I'm back in Melbourne doing some performance-tuning work this week.
Yesterday's issue ended up being a caching problem in middle-tier code. These issues are surprisingly common.
The symptoms were hundreds of thousands of calls to a particular stored proc over a period of half an hour. It's a timely reminder that when you're tracing using SQL Trace calls or Profiler, it's important to avoid filtering out calls that aren't using too many resources, until you've looked at the bigger picture. For example, the logical reads, CPU, duration, etc. on each call were close to zero. No call on its own was a problem but the overall effect of the calls was staggering.

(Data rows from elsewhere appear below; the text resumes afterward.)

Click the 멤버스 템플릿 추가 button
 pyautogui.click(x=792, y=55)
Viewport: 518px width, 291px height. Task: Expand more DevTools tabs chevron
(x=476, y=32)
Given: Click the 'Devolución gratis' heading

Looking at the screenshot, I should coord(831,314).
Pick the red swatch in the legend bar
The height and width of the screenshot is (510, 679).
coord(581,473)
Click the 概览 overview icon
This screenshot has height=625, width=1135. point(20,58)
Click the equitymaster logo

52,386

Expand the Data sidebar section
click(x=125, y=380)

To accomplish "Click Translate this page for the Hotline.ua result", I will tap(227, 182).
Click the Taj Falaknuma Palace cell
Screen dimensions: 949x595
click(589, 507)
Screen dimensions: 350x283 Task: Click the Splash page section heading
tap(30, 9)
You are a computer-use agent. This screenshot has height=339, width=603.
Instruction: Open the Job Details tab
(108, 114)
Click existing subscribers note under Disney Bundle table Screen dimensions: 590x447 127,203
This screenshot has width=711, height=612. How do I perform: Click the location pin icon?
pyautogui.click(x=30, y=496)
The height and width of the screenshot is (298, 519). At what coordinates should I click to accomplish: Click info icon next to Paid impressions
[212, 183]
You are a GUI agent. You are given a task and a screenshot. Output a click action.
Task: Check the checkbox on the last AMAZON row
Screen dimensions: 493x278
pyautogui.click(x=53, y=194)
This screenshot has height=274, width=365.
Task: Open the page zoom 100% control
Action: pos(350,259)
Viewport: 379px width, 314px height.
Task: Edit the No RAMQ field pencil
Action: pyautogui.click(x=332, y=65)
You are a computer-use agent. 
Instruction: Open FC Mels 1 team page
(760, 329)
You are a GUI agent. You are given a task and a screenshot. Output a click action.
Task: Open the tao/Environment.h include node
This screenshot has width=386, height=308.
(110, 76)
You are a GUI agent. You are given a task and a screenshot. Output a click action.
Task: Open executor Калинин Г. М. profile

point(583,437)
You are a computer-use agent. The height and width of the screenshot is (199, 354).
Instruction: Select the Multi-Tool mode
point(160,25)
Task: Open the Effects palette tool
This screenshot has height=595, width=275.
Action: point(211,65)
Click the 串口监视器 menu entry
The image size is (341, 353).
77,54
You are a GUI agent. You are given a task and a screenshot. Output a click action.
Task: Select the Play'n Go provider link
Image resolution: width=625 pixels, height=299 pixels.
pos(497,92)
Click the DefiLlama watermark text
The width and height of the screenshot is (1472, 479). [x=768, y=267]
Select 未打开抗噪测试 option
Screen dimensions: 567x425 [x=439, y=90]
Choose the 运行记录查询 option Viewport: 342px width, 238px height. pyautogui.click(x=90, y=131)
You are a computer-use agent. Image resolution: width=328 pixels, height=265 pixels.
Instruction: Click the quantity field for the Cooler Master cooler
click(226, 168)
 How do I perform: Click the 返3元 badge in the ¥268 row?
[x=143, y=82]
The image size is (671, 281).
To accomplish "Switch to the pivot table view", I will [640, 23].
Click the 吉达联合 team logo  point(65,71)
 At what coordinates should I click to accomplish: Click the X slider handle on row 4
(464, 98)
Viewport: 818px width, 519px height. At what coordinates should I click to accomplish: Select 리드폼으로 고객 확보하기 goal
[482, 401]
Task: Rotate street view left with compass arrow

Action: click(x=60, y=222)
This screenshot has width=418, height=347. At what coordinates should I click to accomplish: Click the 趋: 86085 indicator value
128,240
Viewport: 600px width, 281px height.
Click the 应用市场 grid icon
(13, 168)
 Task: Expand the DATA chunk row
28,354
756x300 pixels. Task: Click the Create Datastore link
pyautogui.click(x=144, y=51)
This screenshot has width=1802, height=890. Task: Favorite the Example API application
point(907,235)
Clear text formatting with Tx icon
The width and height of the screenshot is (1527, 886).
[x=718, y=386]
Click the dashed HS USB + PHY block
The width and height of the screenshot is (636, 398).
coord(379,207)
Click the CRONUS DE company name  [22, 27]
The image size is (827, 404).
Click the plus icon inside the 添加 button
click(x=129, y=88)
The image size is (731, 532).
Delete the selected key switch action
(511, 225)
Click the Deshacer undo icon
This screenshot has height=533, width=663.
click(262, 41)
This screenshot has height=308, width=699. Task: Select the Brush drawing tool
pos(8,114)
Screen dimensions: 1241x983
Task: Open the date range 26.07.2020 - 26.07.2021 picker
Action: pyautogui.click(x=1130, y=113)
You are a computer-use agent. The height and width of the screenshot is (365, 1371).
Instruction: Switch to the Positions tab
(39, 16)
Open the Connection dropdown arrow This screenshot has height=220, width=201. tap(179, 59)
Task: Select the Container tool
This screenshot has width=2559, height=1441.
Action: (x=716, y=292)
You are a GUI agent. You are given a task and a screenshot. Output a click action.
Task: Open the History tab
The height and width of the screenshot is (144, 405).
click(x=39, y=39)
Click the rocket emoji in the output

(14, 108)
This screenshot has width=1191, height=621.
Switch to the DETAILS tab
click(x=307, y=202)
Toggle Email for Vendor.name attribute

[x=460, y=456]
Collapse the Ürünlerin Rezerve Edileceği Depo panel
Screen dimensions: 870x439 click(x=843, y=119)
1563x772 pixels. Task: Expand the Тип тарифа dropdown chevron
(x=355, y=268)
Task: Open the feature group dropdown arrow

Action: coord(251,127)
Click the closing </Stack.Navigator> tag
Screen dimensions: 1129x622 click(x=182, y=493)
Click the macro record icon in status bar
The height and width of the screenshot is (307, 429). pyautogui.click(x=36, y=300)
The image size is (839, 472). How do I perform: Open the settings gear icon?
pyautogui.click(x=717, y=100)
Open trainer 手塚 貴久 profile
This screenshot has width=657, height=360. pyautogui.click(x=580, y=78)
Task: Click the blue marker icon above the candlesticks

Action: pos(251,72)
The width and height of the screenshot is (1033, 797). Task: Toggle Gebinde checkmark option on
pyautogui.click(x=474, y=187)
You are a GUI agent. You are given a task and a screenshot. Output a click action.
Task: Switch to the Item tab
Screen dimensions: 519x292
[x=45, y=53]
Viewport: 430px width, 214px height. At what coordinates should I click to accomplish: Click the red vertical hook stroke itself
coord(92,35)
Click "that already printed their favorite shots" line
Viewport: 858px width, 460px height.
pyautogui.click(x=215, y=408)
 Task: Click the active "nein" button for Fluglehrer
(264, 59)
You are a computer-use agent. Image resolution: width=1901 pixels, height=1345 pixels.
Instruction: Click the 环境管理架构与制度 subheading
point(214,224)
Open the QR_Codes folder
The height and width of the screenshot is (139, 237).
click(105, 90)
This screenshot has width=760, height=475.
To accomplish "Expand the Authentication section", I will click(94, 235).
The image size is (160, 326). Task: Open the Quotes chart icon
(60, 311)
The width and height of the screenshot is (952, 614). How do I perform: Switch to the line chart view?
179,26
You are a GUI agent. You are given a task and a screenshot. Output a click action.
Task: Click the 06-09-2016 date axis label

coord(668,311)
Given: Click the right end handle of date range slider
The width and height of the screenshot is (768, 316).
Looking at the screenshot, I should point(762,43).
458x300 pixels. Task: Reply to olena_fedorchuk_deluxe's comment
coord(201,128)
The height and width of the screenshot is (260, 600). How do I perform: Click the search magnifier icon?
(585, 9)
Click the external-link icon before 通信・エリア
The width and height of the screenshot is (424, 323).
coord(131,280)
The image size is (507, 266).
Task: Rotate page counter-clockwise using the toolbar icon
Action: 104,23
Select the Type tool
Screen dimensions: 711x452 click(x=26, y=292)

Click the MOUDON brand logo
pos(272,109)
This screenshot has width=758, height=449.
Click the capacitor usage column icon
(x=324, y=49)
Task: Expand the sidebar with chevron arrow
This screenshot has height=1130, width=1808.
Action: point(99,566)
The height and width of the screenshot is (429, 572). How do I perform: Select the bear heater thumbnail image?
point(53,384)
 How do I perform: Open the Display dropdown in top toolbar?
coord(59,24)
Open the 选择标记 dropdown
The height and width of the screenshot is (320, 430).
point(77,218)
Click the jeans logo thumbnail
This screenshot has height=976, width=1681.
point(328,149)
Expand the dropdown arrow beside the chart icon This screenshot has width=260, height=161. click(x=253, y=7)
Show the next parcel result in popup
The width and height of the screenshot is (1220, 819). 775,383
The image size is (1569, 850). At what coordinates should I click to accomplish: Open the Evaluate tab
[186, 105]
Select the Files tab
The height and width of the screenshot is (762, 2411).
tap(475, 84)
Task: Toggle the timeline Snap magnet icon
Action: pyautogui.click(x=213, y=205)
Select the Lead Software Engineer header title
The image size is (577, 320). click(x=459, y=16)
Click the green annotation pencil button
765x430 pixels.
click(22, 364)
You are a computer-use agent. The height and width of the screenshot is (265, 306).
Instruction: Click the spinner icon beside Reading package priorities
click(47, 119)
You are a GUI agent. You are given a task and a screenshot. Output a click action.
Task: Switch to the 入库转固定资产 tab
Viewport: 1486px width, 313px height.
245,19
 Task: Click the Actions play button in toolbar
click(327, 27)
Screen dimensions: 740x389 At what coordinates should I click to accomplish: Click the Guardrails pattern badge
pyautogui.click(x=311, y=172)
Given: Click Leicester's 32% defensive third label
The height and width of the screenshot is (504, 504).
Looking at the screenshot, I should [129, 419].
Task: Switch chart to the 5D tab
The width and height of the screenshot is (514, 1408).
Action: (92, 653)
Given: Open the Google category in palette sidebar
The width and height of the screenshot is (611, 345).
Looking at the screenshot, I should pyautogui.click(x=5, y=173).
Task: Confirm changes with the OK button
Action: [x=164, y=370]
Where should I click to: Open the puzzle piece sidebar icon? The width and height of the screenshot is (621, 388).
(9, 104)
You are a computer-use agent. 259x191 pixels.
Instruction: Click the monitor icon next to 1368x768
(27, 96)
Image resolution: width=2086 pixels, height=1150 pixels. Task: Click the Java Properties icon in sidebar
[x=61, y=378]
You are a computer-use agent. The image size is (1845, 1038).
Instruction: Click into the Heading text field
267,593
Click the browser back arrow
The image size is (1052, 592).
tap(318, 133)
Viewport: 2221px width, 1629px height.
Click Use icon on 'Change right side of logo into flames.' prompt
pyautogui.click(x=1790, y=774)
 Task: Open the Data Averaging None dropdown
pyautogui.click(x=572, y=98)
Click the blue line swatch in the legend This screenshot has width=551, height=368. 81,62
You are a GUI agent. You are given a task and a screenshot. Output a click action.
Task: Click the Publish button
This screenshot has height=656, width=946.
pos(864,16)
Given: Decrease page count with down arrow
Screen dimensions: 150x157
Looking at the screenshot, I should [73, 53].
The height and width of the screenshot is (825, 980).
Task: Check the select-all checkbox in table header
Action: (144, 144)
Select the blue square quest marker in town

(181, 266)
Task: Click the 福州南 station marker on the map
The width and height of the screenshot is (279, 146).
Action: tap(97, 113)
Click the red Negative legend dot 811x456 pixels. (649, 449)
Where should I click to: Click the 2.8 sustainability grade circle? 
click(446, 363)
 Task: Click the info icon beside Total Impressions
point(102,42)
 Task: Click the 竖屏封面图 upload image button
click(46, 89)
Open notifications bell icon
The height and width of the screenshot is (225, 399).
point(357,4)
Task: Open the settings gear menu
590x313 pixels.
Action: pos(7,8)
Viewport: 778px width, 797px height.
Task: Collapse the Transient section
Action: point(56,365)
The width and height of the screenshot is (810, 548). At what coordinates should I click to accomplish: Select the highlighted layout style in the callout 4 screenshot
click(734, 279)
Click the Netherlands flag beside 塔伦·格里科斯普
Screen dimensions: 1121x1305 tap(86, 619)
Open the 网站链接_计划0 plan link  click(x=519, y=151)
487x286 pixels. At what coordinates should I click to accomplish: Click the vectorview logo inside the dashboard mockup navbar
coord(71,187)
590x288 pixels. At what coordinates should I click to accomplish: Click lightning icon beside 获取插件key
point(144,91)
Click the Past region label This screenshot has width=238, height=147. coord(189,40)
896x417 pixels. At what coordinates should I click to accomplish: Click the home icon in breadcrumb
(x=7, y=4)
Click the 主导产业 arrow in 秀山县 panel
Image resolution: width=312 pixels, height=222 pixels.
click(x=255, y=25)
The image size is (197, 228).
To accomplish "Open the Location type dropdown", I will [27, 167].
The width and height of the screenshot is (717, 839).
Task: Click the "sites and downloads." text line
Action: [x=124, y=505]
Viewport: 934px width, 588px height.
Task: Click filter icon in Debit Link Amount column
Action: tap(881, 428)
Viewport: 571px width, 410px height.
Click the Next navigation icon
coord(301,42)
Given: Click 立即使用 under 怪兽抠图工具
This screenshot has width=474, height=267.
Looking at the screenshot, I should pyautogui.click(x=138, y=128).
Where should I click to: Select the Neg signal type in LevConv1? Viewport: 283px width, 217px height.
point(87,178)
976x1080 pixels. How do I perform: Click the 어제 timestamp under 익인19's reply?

In the end, the problem was a cache timeout value set to 60 instead of 3600. The cache was meant to be flushed each hour, not each minute and the developer responsible thought the value was meant to be in minutes, not seconds.
Greg
Very good point. Last month I saw the almost same situation at my client's site, but the difference was that one of the table had a trigger which slows down performance. But the logical reads, CPU, duration as you mentioned on each call were close to zero…
Dear Greg
point of my view create a job which shuld be mail to you that about Io stattitic of sql server that mail will contain logical and physical reads of query
Regards
Jayant
09313406257
09313406257
Certainly a great point and one that a lot of people forget. sys.dm_exec_query_stats has been especially useful here:
SELECT TOP(10) *
FROM sys.dm_exec_query_stats
ORDER BY execution_count DESC
What's the cache timeout mean here, do you mean it's the web application configuration?
Hi Shuwei,
Specifically it was the timeout on the "Cache" object in the web app.